On the plus side, for corporate entities account opening has generally been free of charge, and there is typically no minimum balance on an operating account (investment and savings products require large minimums). The honest caveats: the legacy Hellenic digital experience attracted complaints — slow card delivery and reduced online statement access — and a merger of this scale inevitably brings some integration disruption while two legacy e-banking systems and fee schedules are consolidated.

Fees and pricing

Historic Hellenic figures are being replaced by the unified Eurobank Limited Table of Commissions and Charges effective 3 November 2025, so the figures below are indicative and should be confirmed against the current tariff.
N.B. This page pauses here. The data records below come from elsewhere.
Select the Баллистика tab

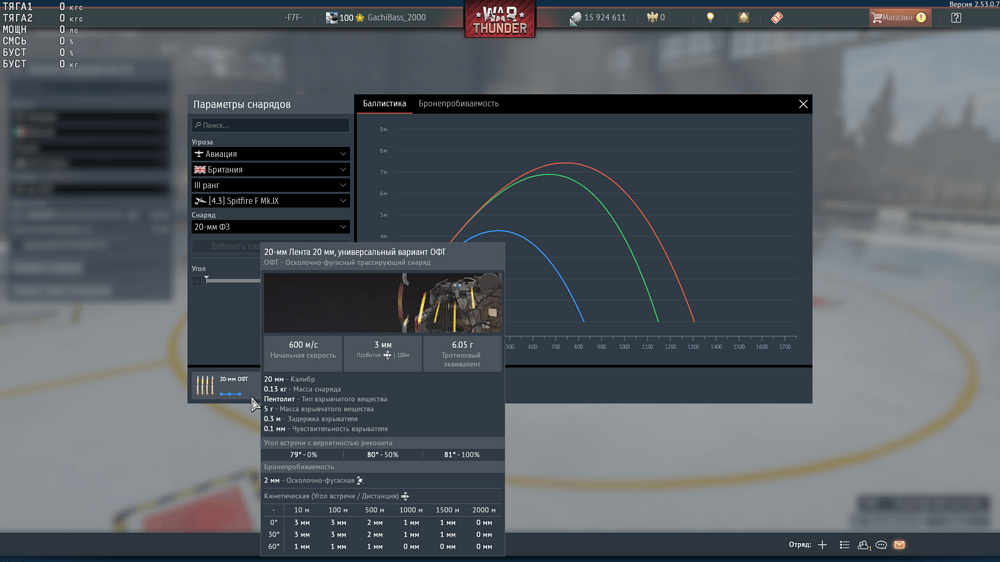384,103
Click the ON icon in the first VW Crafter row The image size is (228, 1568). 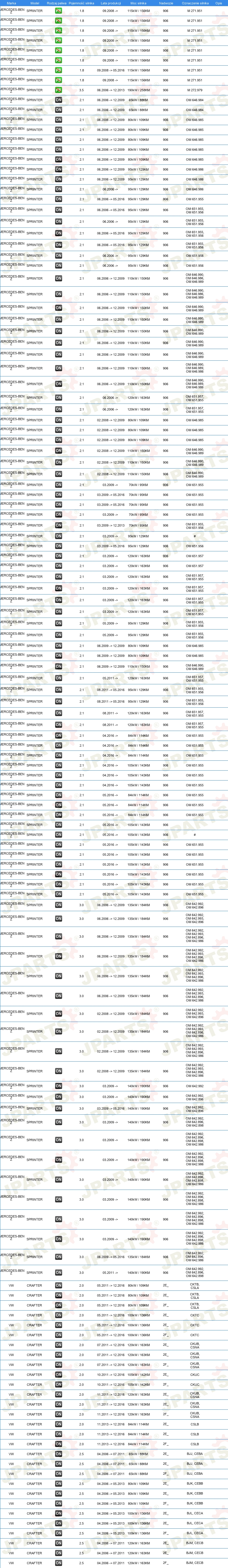58,1285
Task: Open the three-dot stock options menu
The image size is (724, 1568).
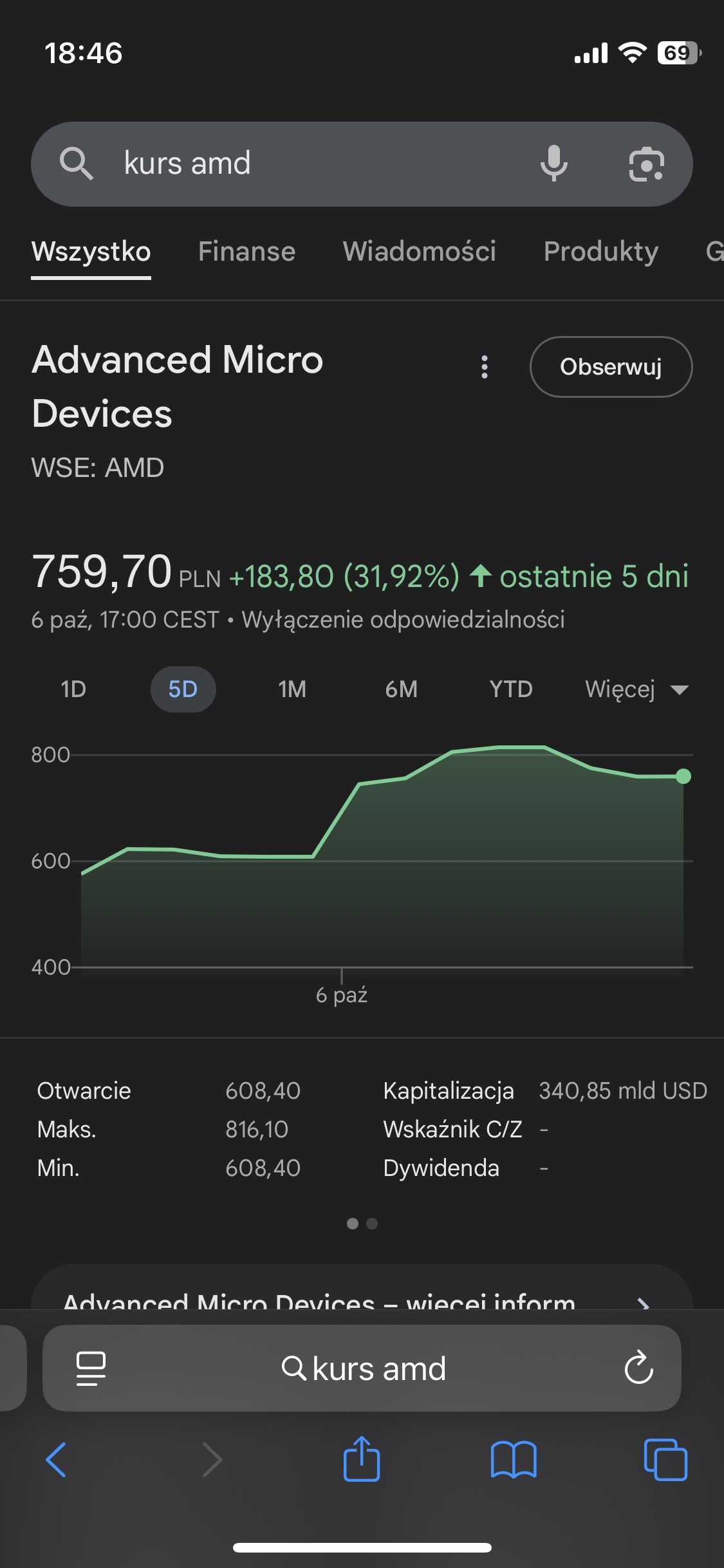Action: click(x=485, y=367)
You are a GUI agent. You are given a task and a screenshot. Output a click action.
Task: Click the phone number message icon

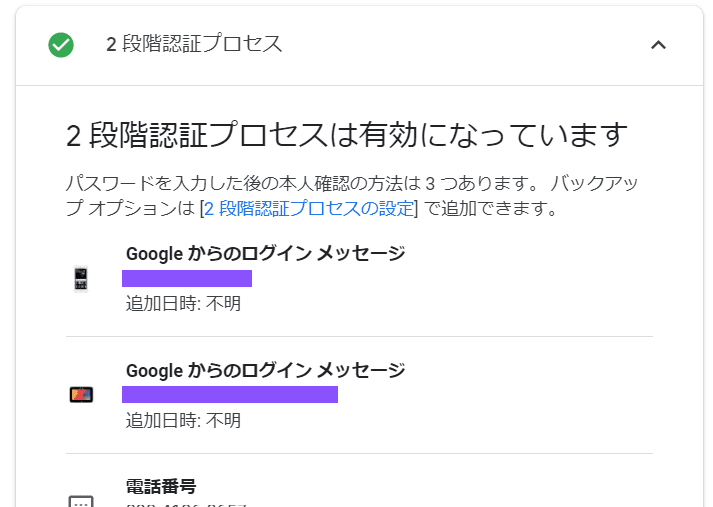[x=81, y=501]
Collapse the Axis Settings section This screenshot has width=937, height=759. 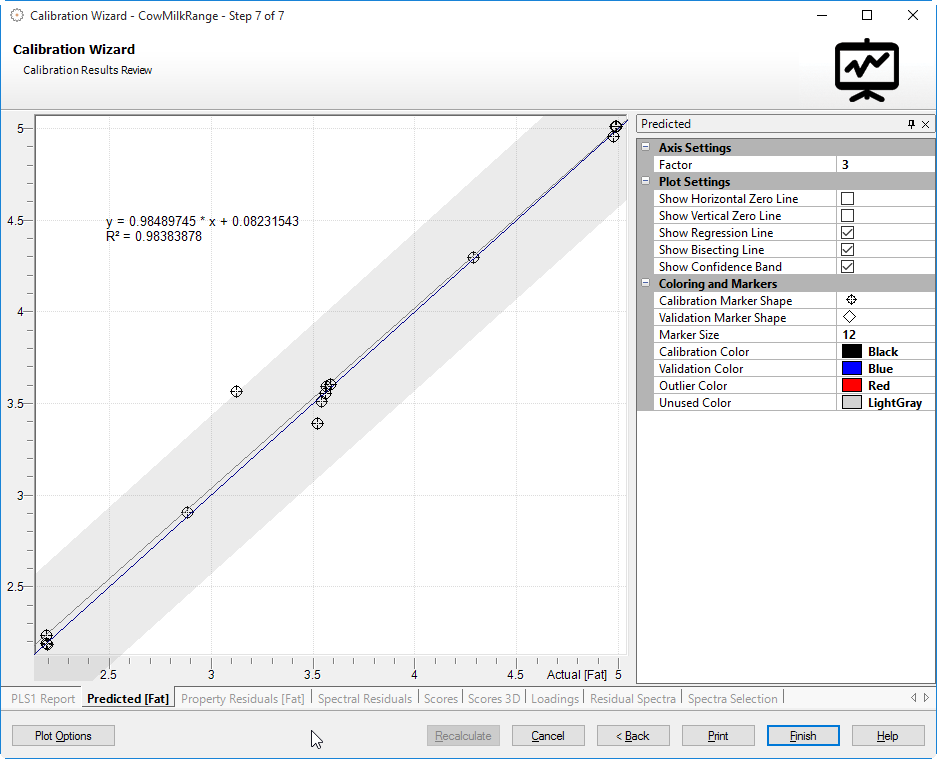coord(646,148)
Item Indicative charge Notes
Corporate account maintenance ~€50–€100 per quarter Sources vary; superseded by the unified Eurobank tariff — confirm current figure
Account opening (corporate) Generally free Per pre-merger Hellenic policy; confirm on application
Minimum balance (operating account) None Investment/savings products require large minimums
Internet Banking Free Per legacy Hellenic schedule
Digipass / Digipass App ~€10–€20 Per legacy schedule
Electronic test codes/keys ~€200 per year Per legacy schedule
SEPA / SWIFT transfers Not fully publicly disclosed Per the bank’s current tariff / quoted on application
Business cards Not fully publicly disclosed Per the bank’s current tariff / quoted on application
Non-resident account charges Not publicly disclosed Profile-dependent; quoted on application

Features

The account provides a local Cypriot IBAN with web and mobile banking, business debit and credit cards, multi-currency capability, and merchant/POS acceptance. Its standout has long been SME lending — competitive financing, flexible repayment and access to EU and international funding programmes. Post-merger, customers also gain access to Eurobank’s corporate transaction-banking services (mass payments and payroll), trade finance instruments such as letters of guarantee and credit, and tools to manage foreign-currency and interest-rate risk through the bank’s Global Markets desk, across a combined branch network covering all major Cypriot cities.

Pros and cons

  • Pro: Second-largest Cyprus bank, strengthened by the Eurobank merger.
  • Pro: Full €100,000 Deposit Guarantee Scheme protection and a local Cypriot IBAN.
  • Pro: More flexible onboarding than Bank of Cyprus, friendly to holding companies.
  • Pro: Strong SME lending and access to EU/international funding programmes.
  • Pro: Corporate account opening generally free; no minimum balance on operating accounts.
  • Pro: Now backed by Eurobank’s international-business and transaction-banking suite.
  • Con: The “Hellenic Bank” brand is gone — you are now banking with Eurobank Limited.
  • Con: A merger this large means integration disruption and changing fee schedules.
  • Con: Historically weaker digital UX (slow card delivery, reduced online statements).
  • Con: Still strict EU KYC/AML — foreign-owned/complex cases remain slow.

Who should use it

Choose this bank (now Eurobank Limited) if you want a more flexible local alternative to Bank of Cyprus, value strong SME lending and EU-programme finance, and are comfortable banking through a large, ongoing integration. It is an especially sensible home for Cyprus holding companies and operating SMEs with resident owners. If your priority is a polished, fast digital experience or instant card issuance, temper your expectations or look at a fintech alongside it.

Verdict

A strong, more-flexible local alternative to Bank of Cyprus with excellent SME lending, now upgraded by the Eurobank merger — held back by brand discontinuation, integration upheaval and a dated digital experience. Rating: 4 / 5.

Always confirm current fees and onboarding requirements directly with Eurobank Limited (formerly Hellenic Bank), as these change over time.